Ingevolge artikel 21, tweede lid, van de planvoorschriften geldt het in artikel 22 bepaalde met betrekking tot ander gebruik van de gronden dan bouwen en het gebruik van opstallen niet voor zover het van de bestemming afwijkende gebruik reeds plaatsvond voor de datum waarop het plan onherroepelijk rechtskracht heeft verkregen.

Ingevolge artikel 21, derde lid, van de planvoorschriften is het verboden het met het plan strijdige gebruik van de gronden en opstallen te wijzigen, tenzij door wijziging van het gebruik de afwijking van het plan niet wordt vergroot.
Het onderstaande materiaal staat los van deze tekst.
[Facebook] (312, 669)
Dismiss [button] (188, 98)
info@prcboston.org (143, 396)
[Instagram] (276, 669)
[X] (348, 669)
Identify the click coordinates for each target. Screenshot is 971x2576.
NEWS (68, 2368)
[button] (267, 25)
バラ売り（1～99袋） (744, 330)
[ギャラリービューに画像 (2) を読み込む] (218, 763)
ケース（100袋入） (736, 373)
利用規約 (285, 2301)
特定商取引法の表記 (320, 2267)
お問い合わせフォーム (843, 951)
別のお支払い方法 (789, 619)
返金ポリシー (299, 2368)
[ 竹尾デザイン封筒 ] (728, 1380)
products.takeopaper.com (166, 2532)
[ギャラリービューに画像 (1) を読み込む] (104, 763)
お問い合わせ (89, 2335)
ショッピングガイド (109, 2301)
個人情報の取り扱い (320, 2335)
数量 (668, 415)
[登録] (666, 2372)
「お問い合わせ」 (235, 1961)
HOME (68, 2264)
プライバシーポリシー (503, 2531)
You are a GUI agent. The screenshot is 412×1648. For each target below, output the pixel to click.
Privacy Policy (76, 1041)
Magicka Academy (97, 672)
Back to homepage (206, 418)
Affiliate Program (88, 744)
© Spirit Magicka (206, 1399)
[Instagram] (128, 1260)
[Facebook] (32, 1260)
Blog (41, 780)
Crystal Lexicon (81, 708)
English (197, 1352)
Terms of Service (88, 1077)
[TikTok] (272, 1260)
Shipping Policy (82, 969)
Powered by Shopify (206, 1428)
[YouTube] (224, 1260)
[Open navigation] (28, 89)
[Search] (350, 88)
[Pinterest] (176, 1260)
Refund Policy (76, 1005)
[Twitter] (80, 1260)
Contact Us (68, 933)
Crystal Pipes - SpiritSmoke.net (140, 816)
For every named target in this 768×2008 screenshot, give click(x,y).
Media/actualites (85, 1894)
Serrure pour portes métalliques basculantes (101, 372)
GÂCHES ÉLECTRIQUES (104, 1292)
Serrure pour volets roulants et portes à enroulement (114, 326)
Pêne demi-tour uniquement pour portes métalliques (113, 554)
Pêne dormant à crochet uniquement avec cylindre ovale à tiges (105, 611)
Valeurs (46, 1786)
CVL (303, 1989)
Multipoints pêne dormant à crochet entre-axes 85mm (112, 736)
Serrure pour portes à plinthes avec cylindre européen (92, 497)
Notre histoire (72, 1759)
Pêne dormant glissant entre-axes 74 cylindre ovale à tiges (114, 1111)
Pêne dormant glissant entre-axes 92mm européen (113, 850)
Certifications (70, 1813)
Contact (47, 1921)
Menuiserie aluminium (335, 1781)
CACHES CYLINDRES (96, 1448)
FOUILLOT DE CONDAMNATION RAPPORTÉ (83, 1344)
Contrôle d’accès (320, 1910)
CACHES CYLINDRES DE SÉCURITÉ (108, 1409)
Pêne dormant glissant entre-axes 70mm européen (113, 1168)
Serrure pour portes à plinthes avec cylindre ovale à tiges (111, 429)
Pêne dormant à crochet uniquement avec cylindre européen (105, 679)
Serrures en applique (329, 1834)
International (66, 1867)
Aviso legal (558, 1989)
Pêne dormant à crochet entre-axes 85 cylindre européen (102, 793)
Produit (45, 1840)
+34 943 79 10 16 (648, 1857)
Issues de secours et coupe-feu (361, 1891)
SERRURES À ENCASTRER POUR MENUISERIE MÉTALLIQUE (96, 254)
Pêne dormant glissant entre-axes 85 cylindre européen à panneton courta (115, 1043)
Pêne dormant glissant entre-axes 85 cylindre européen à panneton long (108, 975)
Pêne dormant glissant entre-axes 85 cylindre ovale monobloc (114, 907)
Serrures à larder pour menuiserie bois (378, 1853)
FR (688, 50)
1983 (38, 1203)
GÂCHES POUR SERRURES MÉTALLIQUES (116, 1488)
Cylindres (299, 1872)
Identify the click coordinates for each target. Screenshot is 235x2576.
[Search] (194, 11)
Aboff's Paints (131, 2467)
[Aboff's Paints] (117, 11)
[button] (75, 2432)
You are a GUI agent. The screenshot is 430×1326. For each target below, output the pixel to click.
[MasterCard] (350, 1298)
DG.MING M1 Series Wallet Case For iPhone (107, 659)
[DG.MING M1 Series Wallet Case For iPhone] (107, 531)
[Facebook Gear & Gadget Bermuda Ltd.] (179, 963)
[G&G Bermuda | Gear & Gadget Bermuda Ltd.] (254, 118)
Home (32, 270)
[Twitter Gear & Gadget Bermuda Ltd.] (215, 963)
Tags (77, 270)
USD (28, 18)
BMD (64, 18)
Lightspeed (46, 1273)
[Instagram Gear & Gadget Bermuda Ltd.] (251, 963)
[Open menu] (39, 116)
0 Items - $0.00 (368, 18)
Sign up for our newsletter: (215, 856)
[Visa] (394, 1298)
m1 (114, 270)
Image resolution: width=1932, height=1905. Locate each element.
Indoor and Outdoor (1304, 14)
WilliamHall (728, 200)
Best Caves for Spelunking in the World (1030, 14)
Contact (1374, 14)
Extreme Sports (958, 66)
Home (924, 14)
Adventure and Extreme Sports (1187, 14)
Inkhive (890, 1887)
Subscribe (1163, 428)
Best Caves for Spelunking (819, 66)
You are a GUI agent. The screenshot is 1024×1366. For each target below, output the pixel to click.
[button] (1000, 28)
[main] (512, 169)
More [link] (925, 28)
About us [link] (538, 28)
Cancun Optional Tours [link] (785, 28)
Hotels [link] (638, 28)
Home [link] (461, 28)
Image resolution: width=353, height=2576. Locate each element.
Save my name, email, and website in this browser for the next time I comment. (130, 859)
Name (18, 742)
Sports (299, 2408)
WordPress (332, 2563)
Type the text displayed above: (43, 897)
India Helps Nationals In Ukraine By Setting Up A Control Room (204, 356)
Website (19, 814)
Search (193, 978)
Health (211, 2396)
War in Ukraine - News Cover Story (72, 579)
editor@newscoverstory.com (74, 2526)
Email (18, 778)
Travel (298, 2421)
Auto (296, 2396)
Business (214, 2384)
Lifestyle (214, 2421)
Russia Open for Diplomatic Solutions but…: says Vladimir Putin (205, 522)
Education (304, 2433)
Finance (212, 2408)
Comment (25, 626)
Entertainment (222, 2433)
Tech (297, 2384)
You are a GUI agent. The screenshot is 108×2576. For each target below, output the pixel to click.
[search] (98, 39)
2.4. Het college en appellant betogen tevergeefs dat de rechtbank heeft miskend dat het stallen van pensionpaarden op het perceel zich verdraagt met de ter plaatse geldende agrarische bedrijfsbestemming. De rechtbank heeft terecht geoordeeld dat nu de voorschriften geen definitie van het begrip “agrarisch bedrijf” bevatten, het normale spraakgebruik moet worden gevolgd. Zoals de rechtbank heeft overwogen, kan het stallen van pensionpaarden volgens vaste jurisprudentie (bijvoorbeeld de uitspraak van de Afdeling van 2 juni 2004, inzake 200307135/1, niet worden aangemerkt als een activiteit die past binnen de agrarische bedrijfsbestemming.

2.5. Het college en appellant betogen voorts tevergeefs dat de rechtbank heeft miskend dat het stallen van pensionpaarden, gelet op het aantal pensionpaarden in verhouding tot de totale veebezetting, een nevenactiviteit is die ondergeschikt is aan de agrarische bedrijfsactiviteiten op het perceel, welke om die reden niet in strijd zou zijn te achten met de aan de gronden gegeven agrarische bedrijfsbestemming.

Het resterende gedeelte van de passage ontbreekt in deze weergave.